As a counterpoint I decided to invite the Slow Art-group to the studio of an artist, I’m representing in my art-agency: Ulrike Heidkamp. Her works deserve any attention possible and pay back with as well asthetically valuable and touching impressions. (Thus witnessing the vitality of representational painting – if you are interested in taking a look at some of Ulrike Heidkamps paintings klick here .)
I consider the setting as corresponding to the ‘less is more’-approach. The event offers – after Ulrike being a very secluded artist – a rare opportunity to take an intense look at her paintings in the privacy of her studio.
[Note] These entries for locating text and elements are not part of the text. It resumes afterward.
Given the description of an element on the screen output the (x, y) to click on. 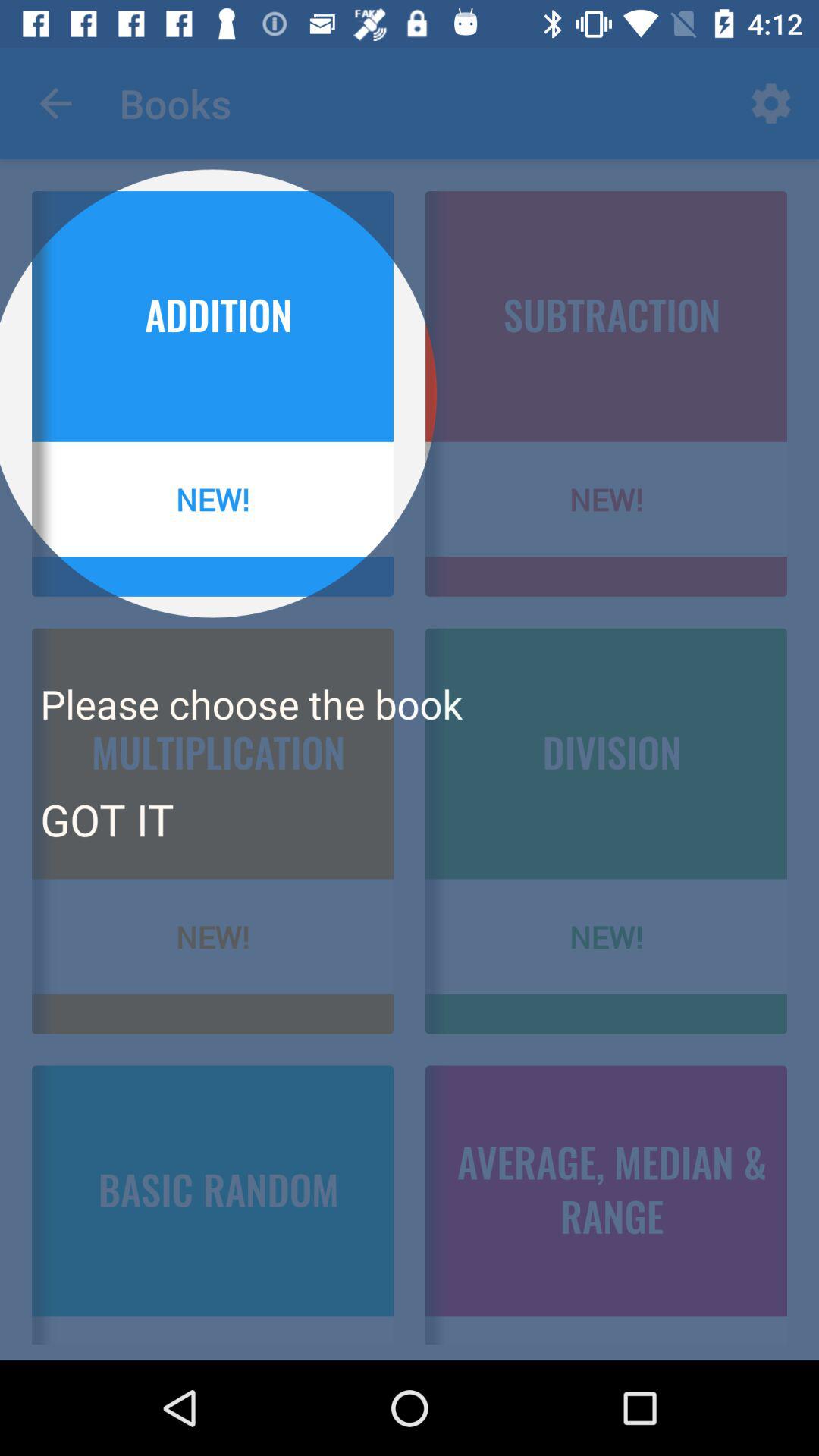
choose icon above new! item (107, 819)
Given the description of an element on the screen output the (x, y) to click on. 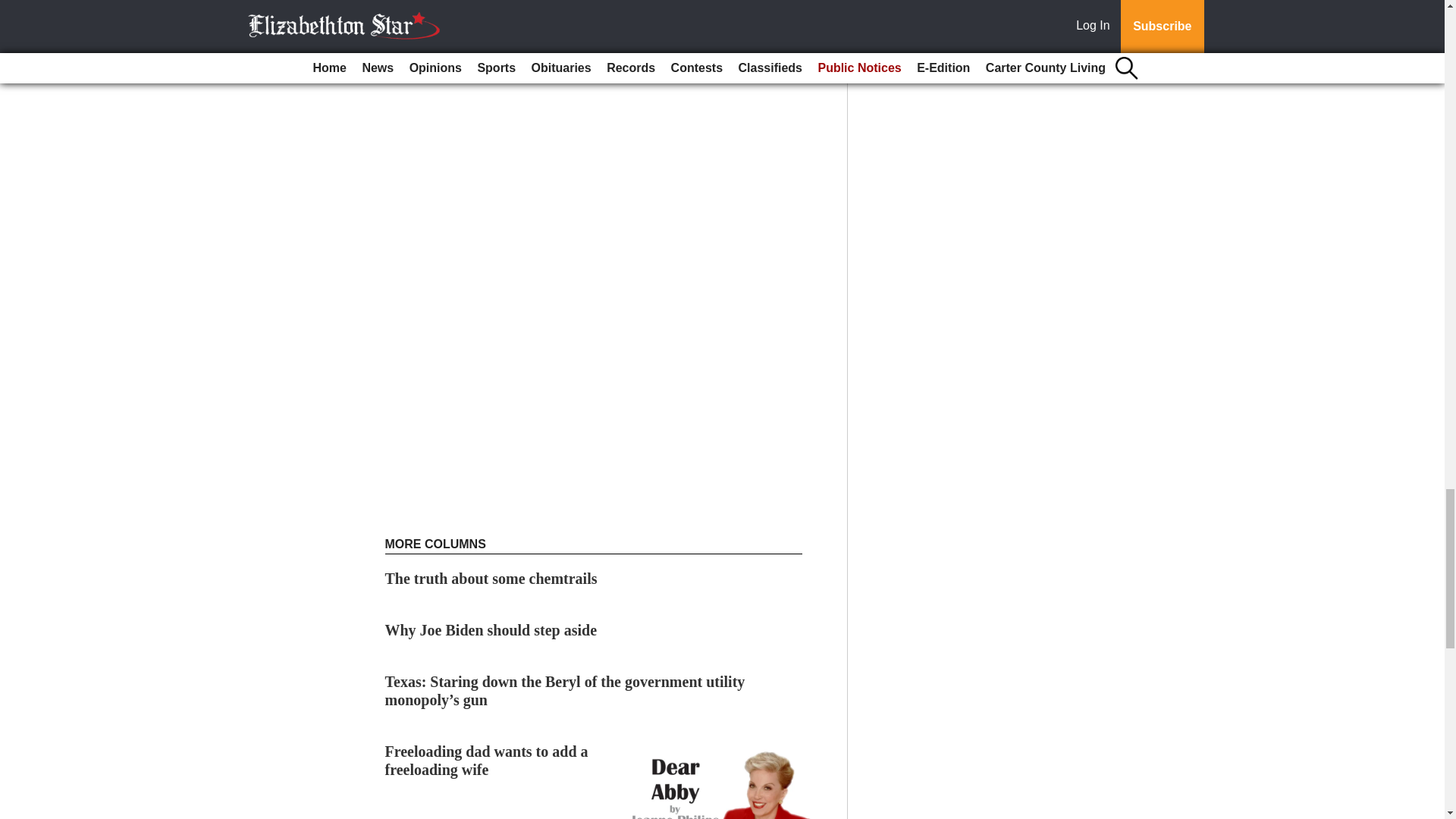
The truth about some chemtrails (490, 578)
Freeloading dad wants to add a freeloading wife (486, 760)
Subscribe (434, 67)
Subscribe (434, 67)
Why Joe Biden should step aside (490, 629)
Freeloading dad wants to add a freeloading wife (486, 760)
The truth about some chemtrails (490, 578)
Why Joe Biden should step aside (490, 629)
Besides, the studio is placed in the biggest german studio-building under residents’ self-administration, with lots of cultural activities taking place regularly. By the way Slow-Art-Day-participants will gain insight into Cologne’s cultural ‘off’-scene.

I don’t know, what it’s like at your places, dear fellow-hosts – here, in Cologne, western Germany, spring is just arriving powerfully, sun sending it’s first really warm rays, birds singing out loud, everything blossoming and greening – very fitting athmosphere to take in some fresh art-impressions and exchange with others on the experience – so I have totally optimistic expectations about the event!

I wish you all the best and even if it may appear stale… THANKS incredibly lot to the Slow Art Day-Team for keeping the fire burning and doing a great organizational job for all, who participate in one way or the other in Slow Art Day 2014!